[[ Dataset entries open ]]
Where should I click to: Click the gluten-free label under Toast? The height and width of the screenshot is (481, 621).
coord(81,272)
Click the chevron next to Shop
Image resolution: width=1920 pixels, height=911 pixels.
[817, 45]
[[ Dataset entries closed ]]
Work item =>
The data must be output in full, exactly as given.

Answer area =>
Where should I click to: Click the gluten-free label under Toast? The height and width of the screenshot is (481, 621).
coord(81,272)
Click the chevron next to Shop
Image resolution: width=1920 pixels, height=911 pixels.
[817, 45]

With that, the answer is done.